We also know the first Vega GPU designs have pass the South Korean National Radio Research Agency certification (RRA) which is normally a good indication that they’re almost ready for mass consumption.
AMD also announced the Vega GPU in their professional-class Radeon Instinct deep learning accelerators at the start of December 2016. The top-end Instinct card is the MI25 and likely represents the fastest Vega can go right now.
They're going to have the gaming Vega cards on show at GDC on February 28 though, going head-to-head with an Nvidia event where the green team will be showing off the new GTX 1080 Ti GPU.

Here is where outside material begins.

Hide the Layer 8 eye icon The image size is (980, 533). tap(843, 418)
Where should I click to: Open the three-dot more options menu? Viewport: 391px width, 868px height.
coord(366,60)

The latest rumours of release have the first Vega 10 GPUs launching in May, potentially around Computex at the end of the month, but that seems like the saltiest of speculation right now.
AMD hosted a pre-Computex event in Macau last year to show off the Polaris graphics architecture and the scuttlebutt is that they might be doing the same this Summer to fully unveil the first Vega cards just ahead of their release during the Computex trade show in Taipei.
The speculation has come from the always trustworthy WCCFTech and their sources, and claims AMD will be launching the cards at a special event during the month of May. It's possible, plausible even, but would be the first time I can remember that AMD have ever released a graphics card at Computex.
Last year's Macau event was just to offer a deep dive into the Polaris hardware, with the actual hard launch happening at the end of June. I really wouldn't be surprised to see Vega launching in the same way.
AMD lifted the lid on their new Vega GPU architecture in a series of short videos on their YouTube channel. If you don't want to listen to a load of AMD marketing folk we've distilled their tech-essence down for you.
AMD's Scott Wasson is calling Vega "the biggest improvement in our graphics IP in the past five years." And given the few details they've given away today that doesn't look like too much marketing hyperbole.
The redesigned geometry engine in the Vega GPUs is promising much higher performance. "It now has the capability to process more than twice as many polygons per clock cycle than we could in our previous generation," explains Wasson.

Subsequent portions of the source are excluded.